If any coparcener wants to get separated by taking his or her partition share, may file a lawsuit and specify therein the date of separation of bread and board from the other coparcener. Also setting out an inventory of the property and debts and assets held in his or her name and that of the other coparceners. Matters to be mentioned in the deed of partition are as following:

  • Name, surname, age, address of every coparcener and that of his or her father or mother, grand- father and grand- mother,
  • Property to be received by coparceners,
  • If the part of a coparcener involves debts, money receivable, amount of such debt and money,
  • If, upon partition, any coparcener is to live with another coparcener, then that details,
  • Matter that no coparcener has concealed property,
  • If any property is to be devolved on a coparcener only, upon the death of father, mother, husband or wife then, such details thereof,
  • If the partition share of any coparcener is to be entrusted to any one, then the details thereof,
  • Other necessary matters.

The law has prohibited to provide property in common to only a coparcener who has not taken partition share and is a coparcener without effecting partition in section 219. No person shall conceal or hide the property that is liable to be partitioned among the coparceners. According to section 229, the pledged or mortgaged property is to be released from the property in common if it is found that the property is pledged or mortgaged that is liable to partition. Section 230 says that if one has filed lawsuit to obtain partition share, after the submission of inventory, makes petition to the court to withhold his or her property to the extent of his or her partition share or income thereof be withheld, then the court may withhold such property. At the time of making partition, if any coparcener has not access to way or passage, and if such passage can be managed from the land of other coparcener, then partition is effected that the concerned coparcener has to provide way or passage to that coparcener. Section 232 says that partition is not to be effected in a manner that gives the responsibility of the payment of the debt of the joint family to a sole coparcener without the consent of the creditor. Section 233 provides for the payment of the compensation by the law- suit filing person to the defendant if the petitioner is not entitled to receive a partition share.

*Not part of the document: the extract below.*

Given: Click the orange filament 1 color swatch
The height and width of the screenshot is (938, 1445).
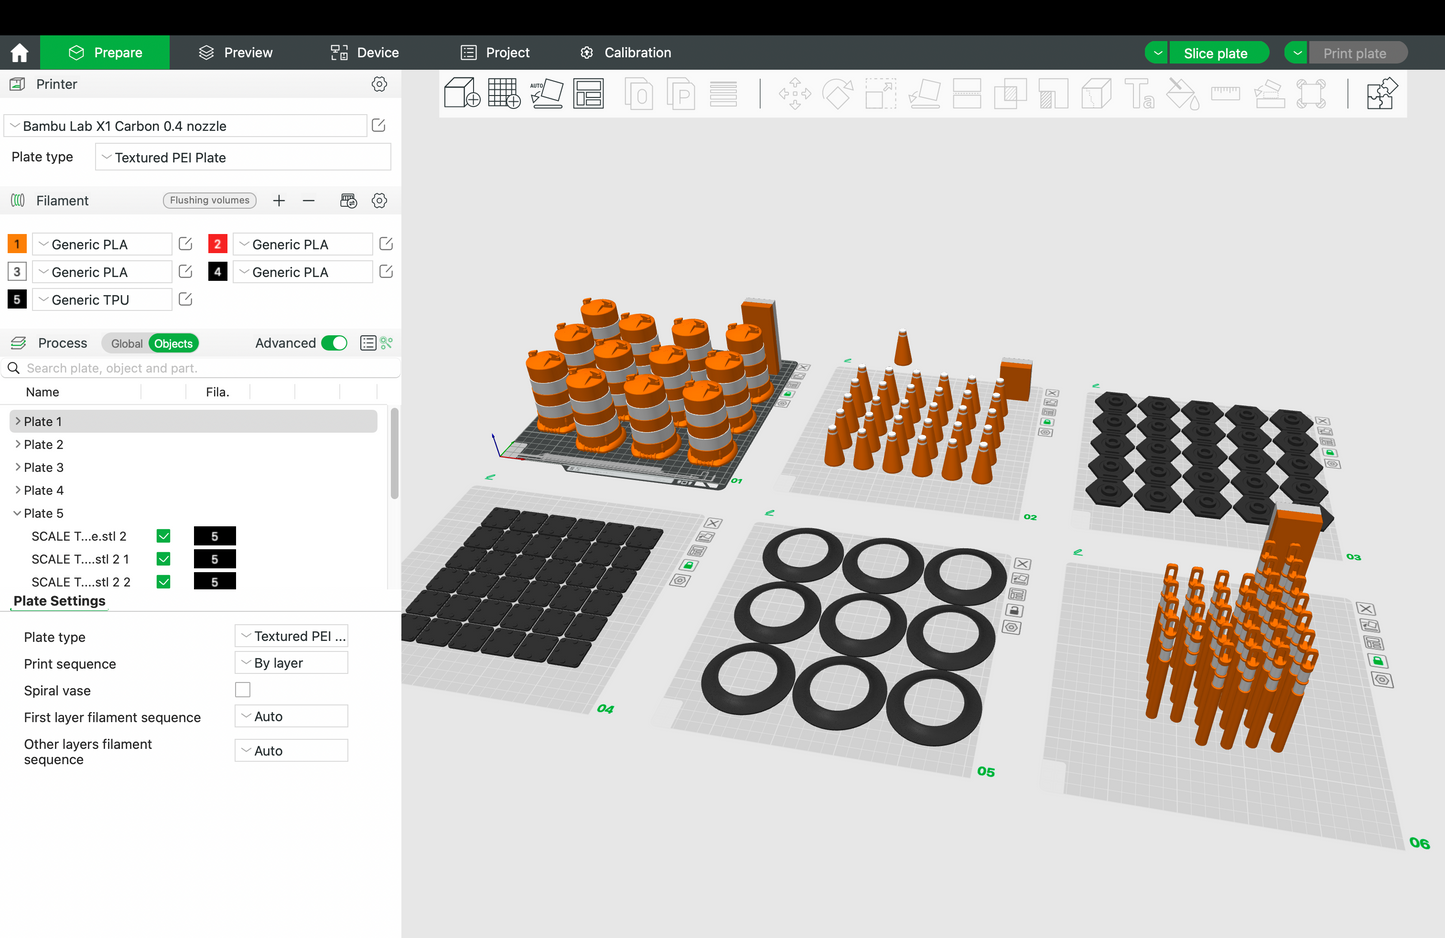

The person who is aggrieved of any of the act done or action taken under the chapter of partition can make a lawsuit as follows:

  • Any time if partition has never been effected or a common general deed has been executed in effecting partition and even though there is no deed and the parties have used the property by self-calculation,
  • Within three months from the date of partition if one is not satisfied with such partition,
  • In case of concealing property, till the life of the concerned coparcener,
  • In other cases, within six months after the date on which such an act was done or action was taken.